Leisure/Human interest: Kid chess champs

Published in community newspapers owned by the Boston Herald, January 2003

Check and mate: Local youngsters are champions at chess

By Lori Hein / Correspondent
Thursday, January 2, 2003


Imagine "thousands and thousands of kids, different languages, different nationalities" gathered in one place to compete for three days in chess games that last as long as three hours.

" It's very intense, " said Norton's Elizabeth Poggi, as she described the scene her young sons were part of at the recent U.S. Chess Federation's national scholastic championship tournament, where they represented Sage School, an independent school located in Foxboro. "The kids have pretty good focus. "

Jonathan Poggi, 12, and his 8-year-old brother, Chris, must have pretty good focus, for the 4 to 6 hours per week they spend playing chess (Jonathan is "working toward ten hours per week" ) helped both boys' Sage teams nail first place national titles when they traveled to Atlanta, Georgia to match wits with other young chess talents.

Sara Itani of Easton was also part of the Sage group.

"I was excited and scared at the same time in Georgia," said Chris.

Jonathan said he was "very excited to be in Atlanta with my teammates.

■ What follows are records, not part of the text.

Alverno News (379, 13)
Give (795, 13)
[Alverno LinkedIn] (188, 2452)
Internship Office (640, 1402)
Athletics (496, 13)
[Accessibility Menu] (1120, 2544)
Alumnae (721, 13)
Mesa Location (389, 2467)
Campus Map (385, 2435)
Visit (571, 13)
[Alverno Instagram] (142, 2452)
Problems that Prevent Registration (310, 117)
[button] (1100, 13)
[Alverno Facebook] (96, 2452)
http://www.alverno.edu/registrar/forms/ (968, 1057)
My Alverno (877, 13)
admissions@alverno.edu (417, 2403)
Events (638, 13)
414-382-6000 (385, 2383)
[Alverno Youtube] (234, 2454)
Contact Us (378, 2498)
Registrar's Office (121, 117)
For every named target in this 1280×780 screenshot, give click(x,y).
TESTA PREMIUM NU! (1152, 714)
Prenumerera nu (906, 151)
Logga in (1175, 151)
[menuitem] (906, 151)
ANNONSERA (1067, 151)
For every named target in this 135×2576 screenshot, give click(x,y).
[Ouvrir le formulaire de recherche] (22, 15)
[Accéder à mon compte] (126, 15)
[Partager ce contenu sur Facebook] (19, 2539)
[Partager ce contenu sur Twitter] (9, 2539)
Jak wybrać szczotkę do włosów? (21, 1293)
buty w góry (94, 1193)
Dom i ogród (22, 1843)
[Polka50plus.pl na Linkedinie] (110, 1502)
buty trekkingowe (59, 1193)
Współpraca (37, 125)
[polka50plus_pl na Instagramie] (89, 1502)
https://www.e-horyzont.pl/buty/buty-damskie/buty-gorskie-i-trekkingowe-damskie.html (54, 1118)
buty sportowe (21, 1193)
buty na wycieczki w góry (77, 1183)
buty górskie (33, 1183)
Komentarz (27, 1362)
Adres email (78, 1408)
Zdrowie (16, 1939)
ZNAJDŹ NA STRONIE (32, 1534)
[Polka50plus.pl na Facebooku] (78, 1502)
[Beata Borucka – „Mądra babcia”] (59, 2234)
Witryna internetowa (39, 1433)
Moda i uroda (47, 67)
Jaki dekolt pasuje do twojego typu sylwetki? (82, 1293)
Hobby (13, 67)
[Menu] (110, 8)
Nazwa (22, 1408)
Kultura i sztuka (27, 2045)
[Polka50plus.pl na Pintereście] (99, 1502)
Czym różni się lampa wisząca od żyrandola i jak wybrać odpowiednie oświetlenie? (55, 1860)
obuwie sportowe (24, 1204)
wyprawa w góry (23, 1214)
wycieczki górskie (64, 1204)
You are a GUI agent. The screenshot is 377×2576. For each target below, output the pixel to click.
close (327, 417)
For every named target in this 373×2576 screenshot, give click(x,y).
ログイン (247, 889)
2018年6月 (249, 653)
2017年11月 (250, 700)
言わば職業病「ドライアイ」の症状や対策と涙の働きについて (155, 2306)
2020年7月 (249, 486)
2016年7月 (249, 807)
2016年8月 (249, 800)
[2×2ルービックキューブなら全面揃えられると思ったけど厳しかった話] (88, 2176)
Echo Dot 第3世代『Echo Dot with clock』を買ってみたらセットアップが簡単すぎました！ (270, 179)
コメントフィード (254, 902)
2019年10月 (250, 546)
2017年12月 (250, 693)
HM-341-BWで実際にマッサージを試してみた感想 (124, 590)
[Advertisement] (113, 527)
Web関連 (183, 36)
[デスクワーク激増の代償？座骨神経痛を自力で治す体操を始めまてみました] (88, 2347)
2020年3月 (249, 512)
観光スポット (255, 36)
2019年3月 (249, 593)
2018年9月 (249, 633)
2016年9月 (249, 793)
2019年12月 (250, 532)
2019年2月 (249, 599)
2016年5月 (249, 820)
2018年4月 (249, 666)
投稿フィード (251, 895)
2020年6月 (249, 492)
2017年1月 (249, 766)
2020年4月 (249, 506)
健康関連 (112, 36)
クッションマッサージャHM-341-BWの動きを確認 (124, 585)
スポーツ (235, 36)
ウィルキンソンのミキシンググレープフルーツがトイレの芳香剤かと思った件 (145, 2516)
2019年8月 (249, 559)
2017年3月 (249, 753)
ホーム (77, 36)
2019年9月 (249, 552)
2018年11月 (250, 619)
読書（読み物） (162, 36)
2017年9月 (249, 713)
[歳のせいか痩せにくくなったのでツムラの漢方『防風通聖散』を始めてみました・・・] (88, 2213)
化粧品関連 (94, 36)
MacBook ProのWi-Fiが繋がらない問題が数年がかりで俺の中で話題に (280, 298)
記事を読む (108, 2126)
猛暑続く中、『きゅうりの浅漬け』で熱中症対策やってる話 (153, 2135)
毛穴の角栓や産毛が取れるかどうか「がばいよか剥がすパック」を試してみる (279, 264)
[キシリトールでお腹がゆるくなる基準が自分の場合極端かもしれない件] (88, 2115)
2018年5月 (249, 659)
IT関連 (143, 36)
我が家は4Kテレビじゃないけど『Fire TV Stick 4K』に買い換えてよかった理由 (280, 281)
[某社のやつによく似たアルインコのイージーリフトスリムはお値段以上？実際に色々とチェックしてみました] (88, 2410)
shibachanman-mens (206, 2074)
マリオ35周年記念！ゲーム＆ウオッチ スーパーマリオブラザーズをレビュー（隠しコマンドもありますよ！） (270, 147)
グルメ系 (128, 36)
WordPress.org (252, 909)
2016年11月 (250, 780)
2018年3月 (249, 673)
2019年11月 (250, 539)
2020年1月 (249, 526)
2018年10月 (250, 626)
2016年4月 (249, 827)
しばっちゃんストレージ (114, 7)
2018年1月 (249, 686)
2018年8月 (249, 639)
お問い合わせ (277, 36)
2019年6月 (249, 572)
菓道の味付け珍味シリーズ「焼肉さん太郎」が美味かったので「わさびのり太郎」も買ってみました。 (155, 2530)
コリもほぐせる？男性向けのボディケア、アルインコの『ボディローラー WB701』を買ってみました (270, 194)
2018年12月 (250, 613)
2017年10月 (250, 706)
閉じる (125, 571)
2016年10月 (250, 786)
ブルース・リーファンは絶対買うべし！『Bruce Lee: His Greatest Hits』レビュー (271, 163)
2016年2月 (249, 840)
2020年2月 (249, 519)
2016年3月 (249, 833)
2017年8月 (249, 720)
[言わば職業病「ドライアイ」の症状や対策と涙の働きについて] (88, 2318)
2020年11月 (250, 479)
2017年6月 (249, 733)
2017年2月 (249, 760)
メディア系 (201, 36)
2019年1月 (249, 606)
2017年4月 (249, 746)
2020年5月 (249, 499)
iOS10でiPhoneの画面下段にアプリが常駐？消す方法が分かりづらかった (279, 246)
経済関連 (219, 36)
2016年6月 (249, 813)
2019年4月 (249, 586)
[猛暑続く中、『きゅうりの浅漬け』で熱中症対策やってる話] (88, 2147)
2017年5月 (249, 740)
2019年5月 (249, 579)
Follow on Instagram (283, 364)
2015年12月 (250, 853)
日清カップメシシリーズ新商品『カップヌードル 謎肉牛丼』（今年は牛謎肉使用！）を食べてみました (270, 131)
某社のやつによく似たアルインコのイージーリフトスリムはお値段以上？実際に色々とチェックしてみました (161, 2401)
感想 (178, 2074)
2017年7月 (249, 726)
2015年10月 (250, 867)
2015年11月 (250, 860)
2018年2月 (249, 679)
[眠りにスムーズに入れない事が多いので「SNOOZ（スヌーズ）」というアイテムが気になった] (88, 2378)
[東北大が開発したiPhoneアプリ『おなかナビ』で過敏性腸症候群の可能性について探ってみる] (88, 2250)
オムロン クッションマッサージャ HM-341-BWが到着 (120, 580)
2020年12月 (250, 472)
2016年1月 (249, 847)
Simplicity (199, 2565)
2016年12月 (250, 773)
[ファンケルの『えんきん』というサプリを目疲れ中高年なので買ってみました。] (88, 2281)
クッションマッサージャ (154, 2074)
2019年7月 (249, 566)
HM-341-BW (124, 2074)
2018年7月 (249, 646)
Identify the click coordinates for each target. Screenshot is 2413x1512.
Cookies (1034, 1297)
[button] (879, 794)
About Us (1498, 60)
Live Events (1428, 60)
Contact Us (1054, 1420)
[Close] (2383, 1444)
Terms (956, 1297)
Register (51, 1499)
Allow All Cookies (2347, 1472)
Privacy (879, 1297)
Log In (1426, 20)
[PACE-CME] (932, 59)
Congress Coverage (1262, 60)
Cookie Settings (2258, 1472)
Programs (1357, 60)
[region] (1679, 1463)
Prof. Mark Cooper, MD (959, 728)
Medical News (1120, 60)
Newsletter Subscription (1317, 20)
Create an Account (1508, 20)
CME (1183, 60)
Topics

I did not feel nervous, just excited. I was confident that we would do well, and we all supported each other."

Jonathan and Sara Itani played on the seventh-grade level team with two schoolmates from Sharon and Newton. At the end of the six-round tournament, the Sage team walked away with the national championship for their grade level.

More than 2,000 top chess talents from nearly 700 school teams in 42 states competed. Keen competition sweetens a win, as does successful defense of a title. The Sage seventh-graders, last year's sixth-grade national champs, kept the school's name on the first place trophy.

Elizabeth Poggi recalled last year's tournament, Jonathan's first. They didn't expect a first place win.
"We were hoping for top ten nationally," she said. "When the Sage sixth-graders took the title, it was just unbelievable. "

This year, with confidence and experience along for the trip, the team's goal was loftier than making top ten. They left for Atlanta saying, "We've got to defend our title. "

Check and mate.

Second-grader Chris Poggi, who says what he enjoys most about chess is "thinking hard and winning, " played with Sage teammates from Sharon, Newton, and Brookline. This was the second-graders' first trip to the nationals, and some older brother karma must have rubbed off. They, too, took first place and brought home a national champs trophy that's bigger than some of the players.

These wins are special because, while many competing schools have chess as part of their curricula, Sage's program is a voluntary after school club supervised by parents. Winning tournaments requires the player focus Elizabeth Poggi talked about, but getting to them requires commitment from both students and parents, who fund the trips out of pocket, according to Melanie Shaw, Sage's public relations director. This year, said Shaw, the chess players paid dues so they could bring in an instructor "to go over strategy" to help in their tournament bids.

Shaw described the intensity young players bring to the game. Where kids interested in music may take piano lessons, chess-playing kids may have coaches. "They have the same kind of passion that music or art students bring to their work. It's completely absorbing. The passion often runs in a family. Typically, there's a parent who teaches them," said Shaw.

Love of chess is a leaf on Jonathan and Chris Poggi's family tree. Elizabeth's dad played.

" Not a day went by that I didn't see him at the chess board," she remembered. "It's definitely in the blood, so to speak." She keeps "an image in her head" of her father playing chess with a man, for days, as the family made a shipboard Atlantic crossing between New York and France when Elizabeth was 5. "I didn't know who he was. I just remember him as the man who kept taking my father away. "

The man was Bobby Fischer.

Jonathan's grandfather passed away before his grandson was born, but Jonathan called on him for inspiration during the national championship. He told his mom that during the tournament he'd ask, "Please, Grandpa Van Doren, tell me what to do next. Help me know what the right move is. "

He's sure his grandpa heard him. "I think he helped me," he told Elizabeth.

Sage is a day school for academically talented kids and draws students from nearly 50 communities. There are currently four students from Norton, five from Easton, and 10 from Mansfield, which, according to Shaw, is "one of our top three towns." She described Sage as a place full of happy, excited kids who are "free to grow."

The Poggi brothers have interests beyond chess. School and family rank high, and both play soccer. Swimming, basketball, travel, and building things with K'NEX and Star Wars' Legos rank up there, too.

Besides the Poggis, Sage School has a few other chess family dynasties in the making, including the Rice brothers from Newton, and Sharon's Andrew Wang and his younger sister, Clara. A.J. and Jack Rice and Andrew Wang were on the first place teams that left Atlanta with national titles.

Clara Wang was in Atlanta, too. She played solo, and finished in 10th place nationally. She's in kindergarten.